After graduating in 1972, Baigent made extensive travels to different countries, as a freelancer. He did stints as a war-photographer in Laos and as a fashion-photographer in Spain, before arriving at England in 1976. While working for the BBC photographic department and doing night shifts for a soft-drinks factory, he met Richard Leigh via a television producer who was producing a series on the Knights Templar. Leigh was to be his frequent co-author during his entire professional life. The two joined Henry Lincoln in researching the alleged mystery of Rennes-le-Château in France, the details of which were revealed in the book The Holy Blood and the Holy Grail.

In 2000, Baigent also earned a Master of Arts degree for the study of Mysticism and Religious Experience at the University of Kent. A Freemason and a Grand Officer (2005) of the United Grand Lodge of England, he was an editor of Freemasonry Today from Spring, 2001 to Summer, 2011 and advocated for a more liberal style for Freemasonry.

==Personal life==

Baigent married Jane, an interior designer in 1982 and they had two daughters, Isabelle and Tansy, along with two children from her earlier marriage. He died from a brain haemorrhage in Brighton, East Sussex on 18 June 2013.

==Works==
===The Holy Blood and the Holy Grail===
Published on 18 January 1982, The Holy Blood and the Holy Grail popularised the hypothesis that the true nature of the quest for the Holy Grail was that Jesus and Mary Magdalene had a child together, the first of a progeny which later married into a Frankish royal dynasty, the Merovingians, and were associated with a society known as the Priory of Sion.

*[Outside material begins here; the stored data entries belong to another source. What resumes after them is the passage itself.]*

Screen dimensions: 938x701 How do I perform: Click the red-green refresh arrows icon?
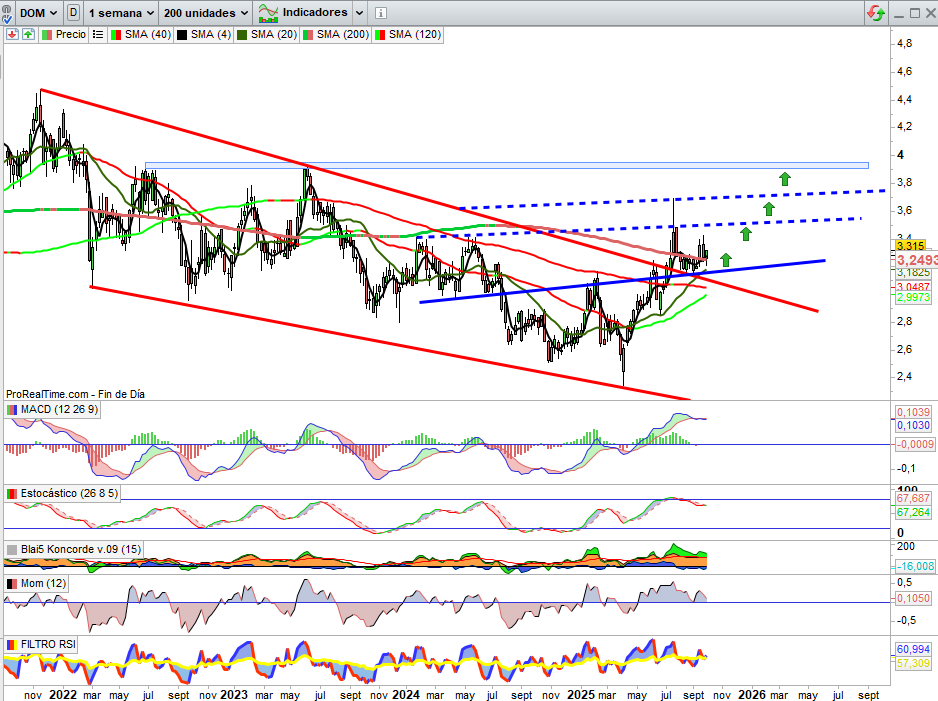pyautogui.click(x=875, y=13)
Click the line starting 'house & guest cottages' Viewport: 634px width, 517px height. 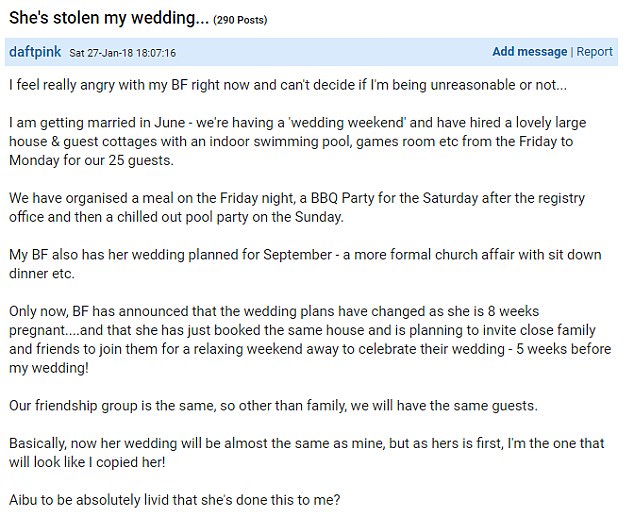(x=291, y=141)
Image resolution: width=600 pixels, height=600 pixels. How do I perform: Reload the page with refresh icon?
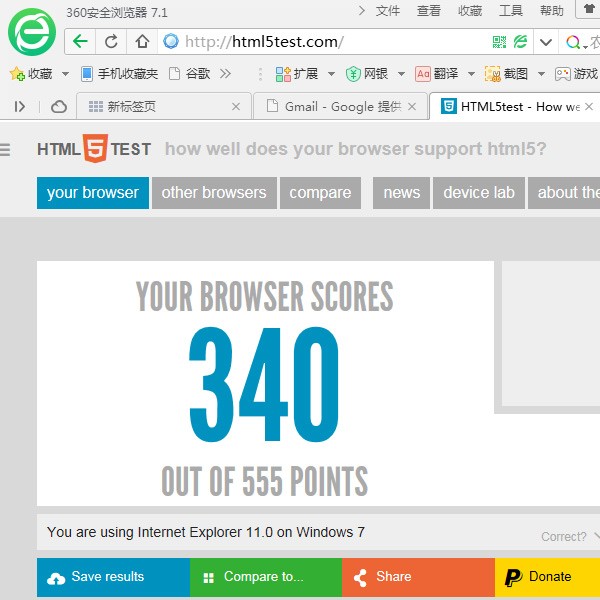[x=111, y=42]
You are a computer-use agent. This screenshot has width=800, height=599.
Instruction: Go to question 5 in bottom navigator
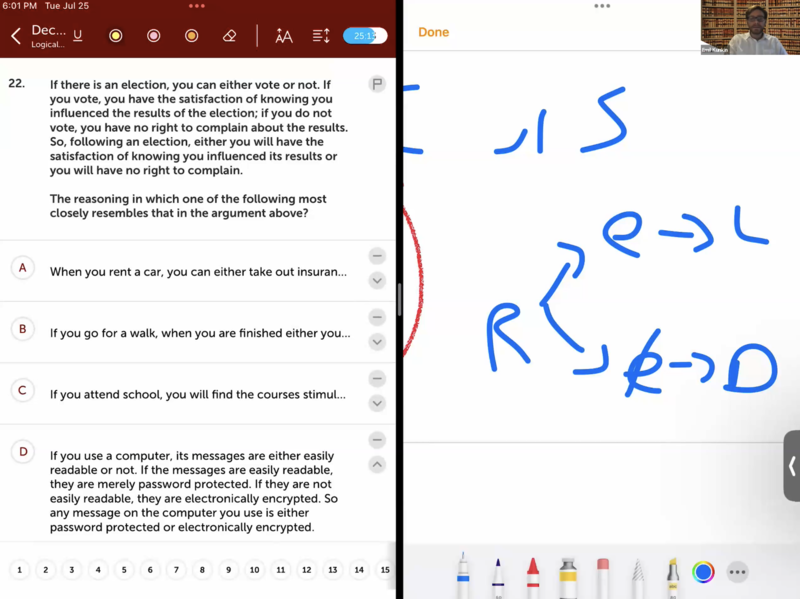124,570

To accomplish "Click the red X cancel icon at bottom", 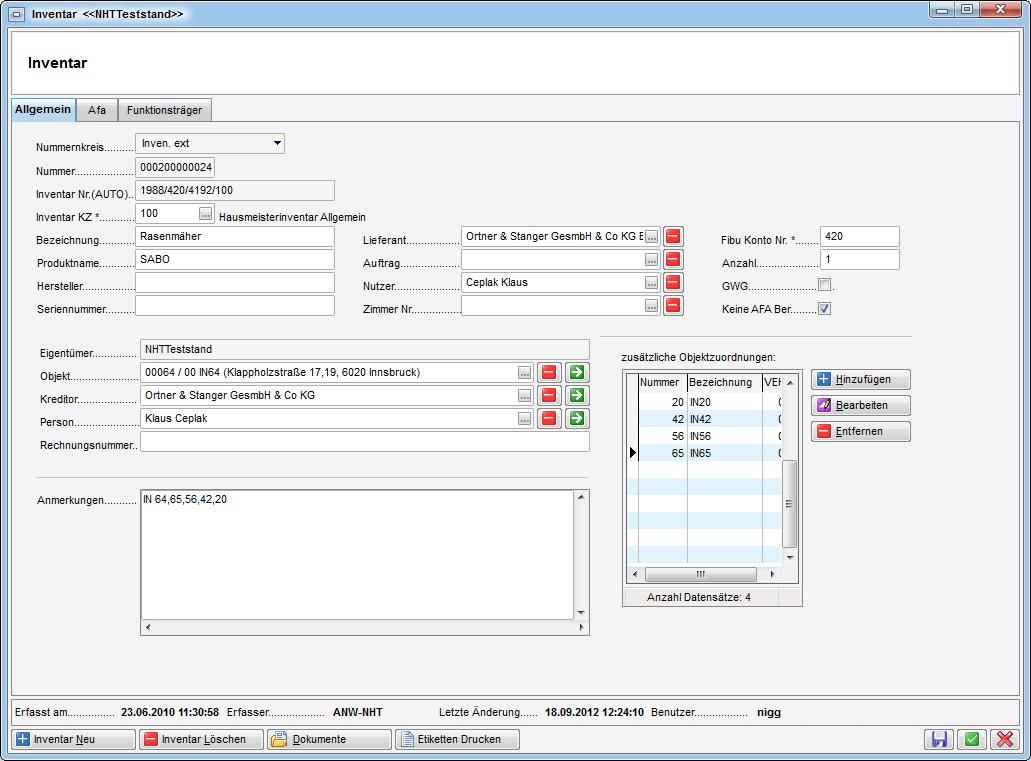I will (x=1003, y=740).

The theory that Jesus and Mary were in a carnal (physical) relationship is based on Baigent's interpretation of the holy kiss on the mouth (typically between males during early Christian times), and spiritual marriage, as given in the Gospel of Philip. It was promoted earlier by authors Laurence Gardner and Margaret Starbird.

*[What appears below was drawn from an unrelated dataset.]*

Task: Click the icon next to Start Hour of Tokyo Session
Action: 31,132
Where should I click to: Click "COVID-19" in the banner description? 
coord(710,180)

==== Popular and critical reception ====
The book was a bestseller in America. It regained popularity after the publication of Dan Brown's The Da Vinci Code and sold more than six million copies.

Historian Marina Warner noted the book to have many lurid falsehoods and much distorted reasoning. Soon enough, the authors had a public dispute on a BBC broadcast with her and the Bishop of Birmingham. In a scathing review of the book for The Observer, critic Anthony Burgess wrote: "It is typical of my unregenerable soul that I can only see this as a marvelous theme for a novel." A Kirkus Review described the work as an intriguing phantasmagoria wherein the authors jumped "perilous heights to reach crazy conclusions". Colin Henderson Roberts, reviewing for London Review of Books, noted that the work advanced a preposterous hypothesis and made major blunders in its quest to get simple reductive answers from complex questions.

In the immediate aftermath of the publication of The Da Vinci Code, The New York Times Book Review deemed The Holy Blood and the Holy Grail to be among the all-time great works of popular pseudo-history. John J. Doherty, literature librarian at Northern Arizona University, writing in King Arthur in Popular Culture, describes of the work as being "thoroughly debunked by scholars and critics alike". Arthurian scholar Richard Barber commented the work to be a "notorious pseudo-history", which advanced its arguments on innuendo and fertile speculations, and would take a book of equal length to dissect and refute it in entirety.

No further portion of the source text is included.